Umbilical Cord Blood Transplantation From Unrelated Donors
This study is being done to determine how long it takes for the engraftment (recovery of blood cell counts) of umbilical cord stem cells and also how often engraftment of umbilical cord stem cells transplanted from an unrelated donor fails. Another purpose will be to document the rate of disease-free survival and the rate of relapse (a return of your disease or syndrome) as well as the incidence and severity of graft versus host disease (GvHD) following cord blood stem cell transplantation. GvHD is a complication of stem cell transplants in which white blood cells from the transplanted tissue (graft) attack the transplant recipient's body (host).

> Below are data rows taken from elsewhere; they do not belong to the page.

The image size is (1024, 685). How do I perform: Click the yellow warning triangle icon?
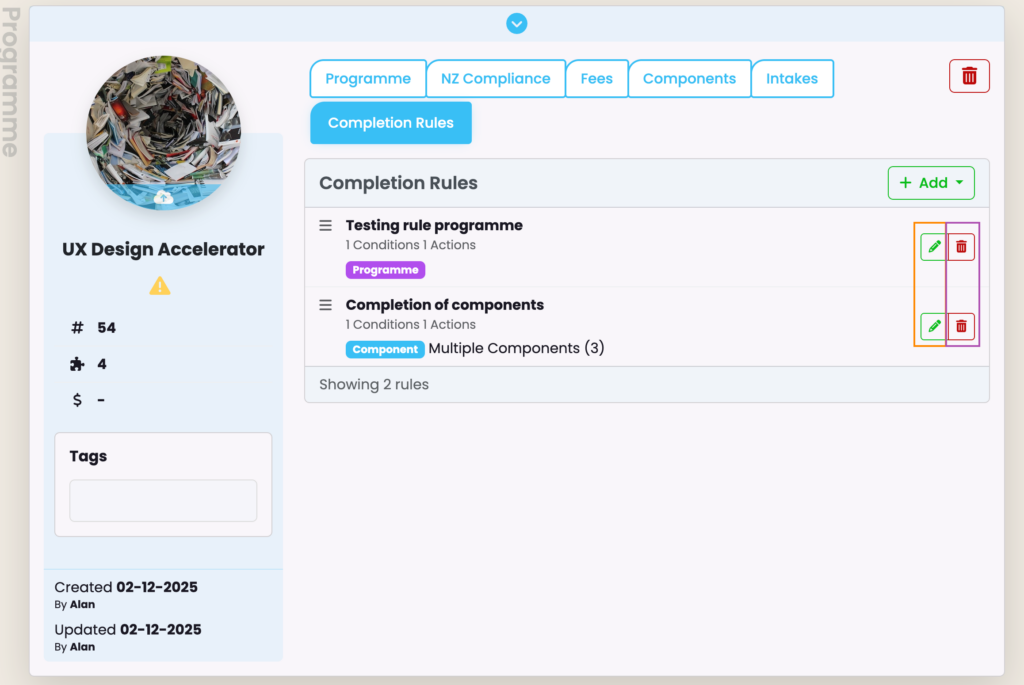coord(160,286)
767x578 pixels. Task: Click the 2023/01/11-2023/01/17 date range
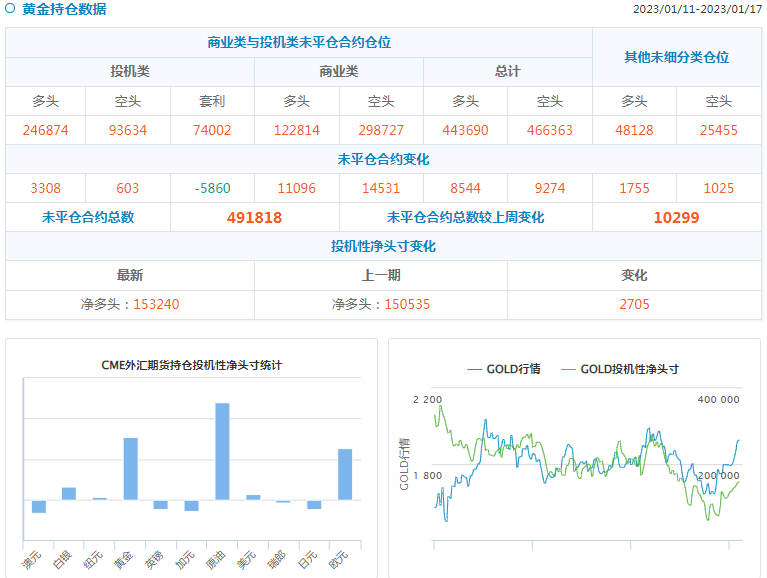(x=697, y=9)
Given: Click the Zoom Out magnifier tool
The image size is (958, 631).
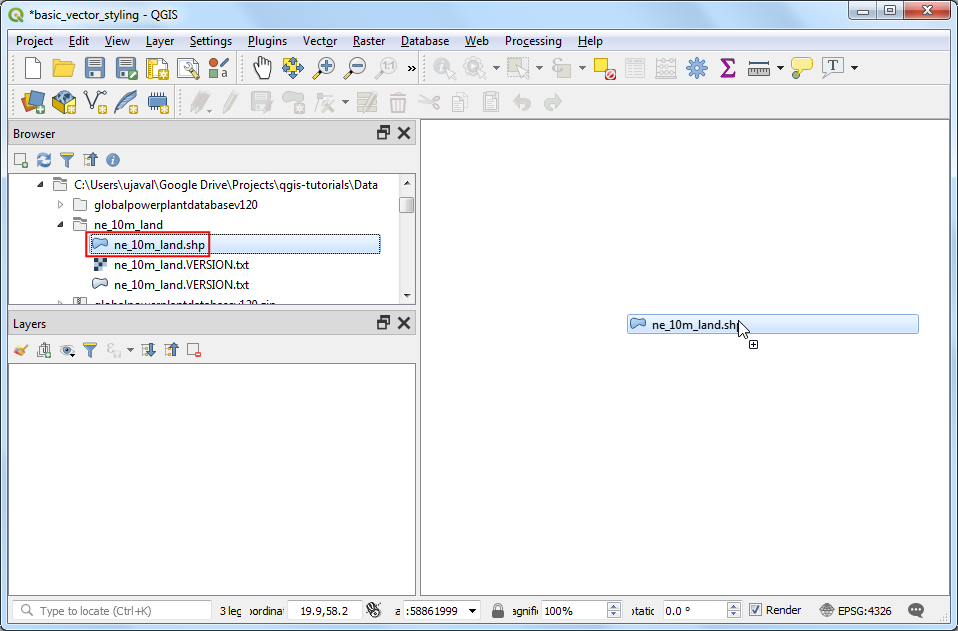Looking at the screenshot, I should (355, 68).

• Appropriate diagnosis: Patients must have a disease or syndrome amenable to therapy with hematopoietic stem cell transplantation. Diagnoses include, but are not limited to:
• Congenital and Other Non-malignant Disorders:
• Immunodeficiency disorders (e.g. Severe Combined Immunodeficiency, Wiskott-Aldrich Syndrome)
• Congenital hematopoietic stem cell defects (e.g. Chediak-Higashi Syndrome, Congenital Osteopetrosis, Osteogenesis Imperfecta)
• Metabolic disorders (e.g. Hurler's Syndrome)
• Severe aplastic anemia
• High-Risk Leukemia:
• Acute Myelogenous Leukemia
• Refractory to standard induction therapy (more than 1 cycle required to achieve remission)
‣ Recurrent (in CR ≥ 2)
⁃ Treatment-related AML or MDS
⁃ Evolved from myelodysplastic syndrome
⁃ Presence of FLT3 abnormalities
⁃ FAB M6 or M7
⁃ Adverse cytogenetics
⁃ Myelodysplastic Syndrome
⁃ Acute Lymphoblastic Leukemia including T lymphoblastic leukemia:
⁃ Refractory to standard induction therapy (time to CR \>4 weeks)
⁃ Recurrent (in CR ≥ 2)
⁃ WBC count \>30,000/mcL at diagnosis
⁃ Age \>30 at diagnosis
• Adverse cytogenetics, such as t(9:22), t(1:19), t(4:11), and other MLL rearrangements.
• Chronic Myelogenous Leukemia in accelerated phase or blast crisis
• Biphenotypic or undifferentiated leukemia
• Burkitt's leukemia or lymphoma
• Lymphoma:
• Large cell, Mantle cell, Hodgkin lymphoma refractory or recurrent, chemo-sensitive, and ineligible for an autologous stem cell transplant or previously treated with autologous SCT
• Marginal zone or follicular lymphoma that is progressive after at least two prior therapies
• Multiple Myeloma, recurrent following high-dose therapy and autologous SCT or ineligible for an autologous HSCT
• Solid tumors, with efficacy of allogeneic HSCT demonstrated for the specific disease and disease status
• Adequate organ function:
• Cardiac - LVEF \>45%, or shortening fraction \>25%, Absence of congestive heart failure or conduction disturbances with high risk for sudden death
• Pulmonary - DLCO (corrected for hemoglobin), FEV1 and FVC ≥ 50% predicted;
• Renal - serum Cr \< 1.5 times the upper limit of normal for age or GFR ≥ 50 ml/min/1.73m2
• Hepatic - total bilirubin level \< 2 times the upper limit of normal (except for patients with Gilbert's syndrome or hemolysis); if the primary disease process is causal, this criterion will be reconsidered. ALT, AST, and Alkaline phosphatase ≤ 5 times upper limit of normal.
• Performance Status Karnofsky or Lansky score ≥ 70%.
• Informed Consent must be obtained prior to initiating conditioning therapy.
• Receipt of viable cord blood product(s), single or dual, must be confirmed with the stem cell processing laboratory prior to initiating conditioning therapy.